For one thing, the units are different on the left side of the equation vs. the right side.

How did you get your answer?

What does the answer you posted say in the case that y = L ?
 
  • #3
force of tension a distance y from the bottom = m [(L-y)/L]*g
tension = mgh

mass per unit length times gravity
 
  • #4
ahhgidaa said:
force of tension a distance y from the bottom = m [(L-y)/L]*g
tension = mgh

mass per unit length times gravity

yup! :smile:
 
  • #5


No, that is not correct. The correct answer is F_t(y) = [m(gL - gy)]/L. The equation you provided does not take into account the length of the rope and does not properly account for the varying tension along the rope. The correct equation takes into account the weight of the rope and the distance from the bottom, as well as the length of the rope.
 

Related to No, that is not correct. The correct answer is F_t(y) = [m(gL - gy)]/L.

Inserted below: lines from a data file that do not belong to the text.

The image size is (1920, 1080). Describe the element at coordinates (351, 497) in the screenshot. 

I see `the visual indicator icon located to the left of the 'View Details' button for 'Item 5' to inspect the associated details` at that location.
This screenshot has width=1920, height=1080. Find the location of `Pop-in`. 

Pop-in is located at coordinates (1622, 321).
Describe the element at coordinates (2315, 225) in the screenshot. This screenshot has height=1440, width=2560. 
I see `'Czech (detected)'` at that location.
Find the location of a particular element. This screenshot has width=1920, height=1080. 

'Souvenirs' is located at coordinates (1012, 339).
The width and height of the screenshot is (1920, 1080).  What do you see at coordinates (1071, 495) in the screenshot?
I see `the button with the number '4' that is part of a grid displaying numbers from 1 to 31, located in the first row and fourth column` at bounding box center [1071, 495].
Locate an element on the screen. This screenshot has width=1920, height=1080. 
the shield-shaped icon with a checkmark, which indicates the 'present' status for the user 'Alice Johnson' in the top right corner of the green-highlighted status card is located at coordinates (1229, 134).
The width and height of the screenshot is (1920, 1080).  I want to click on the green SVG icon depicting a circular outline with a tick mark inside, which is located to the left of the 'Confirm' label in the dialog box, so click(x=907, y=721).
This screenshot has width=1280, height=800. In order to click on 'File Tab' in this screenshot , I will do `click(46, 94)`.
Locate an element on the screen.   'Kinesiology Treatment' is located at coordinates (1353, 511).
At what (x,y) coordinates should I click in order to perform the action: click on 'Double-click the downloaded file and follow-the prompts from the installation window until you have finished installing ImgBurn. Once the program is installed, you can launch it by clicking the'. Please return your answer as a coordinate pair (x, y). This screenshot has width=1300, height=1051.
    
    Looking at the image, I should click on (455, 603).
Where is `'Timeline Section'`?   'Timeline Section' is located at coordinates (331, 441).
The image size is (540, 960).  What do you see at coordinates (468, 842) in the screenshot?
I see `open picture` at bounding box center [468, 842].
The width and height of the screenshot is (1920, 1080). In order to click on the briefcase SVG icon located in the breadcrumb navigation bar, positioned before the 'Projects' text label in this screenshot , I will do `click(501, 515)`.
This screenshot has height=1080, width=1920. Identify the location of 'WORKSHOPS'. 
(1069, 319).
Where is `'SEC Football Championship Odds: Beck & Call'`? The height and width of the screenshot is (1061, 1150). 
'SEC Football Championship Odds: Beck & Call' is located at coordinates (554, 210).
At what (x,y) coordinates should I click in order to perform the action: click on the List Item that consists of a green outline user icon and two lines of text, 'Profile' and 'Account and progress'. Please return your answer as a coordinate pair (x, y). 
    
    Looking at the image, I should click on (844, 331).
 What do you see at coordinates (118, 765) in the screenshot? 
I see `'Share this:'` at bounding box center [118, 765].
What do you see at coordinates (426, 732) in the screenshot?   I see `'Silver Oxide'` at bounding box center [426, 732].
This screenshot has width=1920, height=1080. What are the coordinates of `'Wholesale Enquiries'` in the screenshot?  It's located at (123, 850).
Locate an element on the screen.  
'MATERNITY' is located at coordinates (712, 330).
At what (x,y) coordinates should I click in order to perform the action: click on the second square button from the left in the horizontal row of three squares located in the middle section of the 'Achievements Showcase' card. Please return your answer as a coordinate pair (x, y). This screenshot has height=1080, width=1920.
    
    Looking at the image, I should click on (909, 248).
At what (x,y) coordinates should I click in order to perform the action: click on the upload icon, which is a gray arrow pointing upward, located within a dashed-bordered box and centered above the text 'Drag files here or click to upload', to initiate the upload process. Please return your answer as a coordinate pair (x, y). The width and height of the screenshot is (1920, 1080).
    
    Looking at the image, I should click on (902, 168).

1. What is the formula for calculating the tension in a hanging object?

The correct formula for calculating the tension in a hanging object is F_t(y) = [m(gL - gy)]/L, where m is the mass of the object, g is the acceleration due to gravity, L is the length of the hanging object, and y is the distance from the hanging point.

2. How is this formula different from the commonly known formula for tension?

This formula is different from the commonly known formula for tension (F = mg) because it takes into account the vertical distance of the hanging object from the hanging point, while the commonly known formula only considers the mass and acceleration due to gravity.

3. Can this formula be applied to any hanging object?

Yes, this formula can be applied to any hanging object as long as the hanging point and the hanging object are in a vertical position and the mass and length are known.

4. Why is this formula important in scientific research?

This formula is important in scientific research because it allows for more accurate calculations of tension in hanging objects, which can be useful in various fields such as engineering, physics, and mechanics.

5. Are there any limitations to this formula?

One limitation of this formula is that it assumes a perfectly vertical hanging object, so it may not be as accurate for objects that are not perfectly aligned. Additionally, it does not take into account factors such as air resistance or other external forces.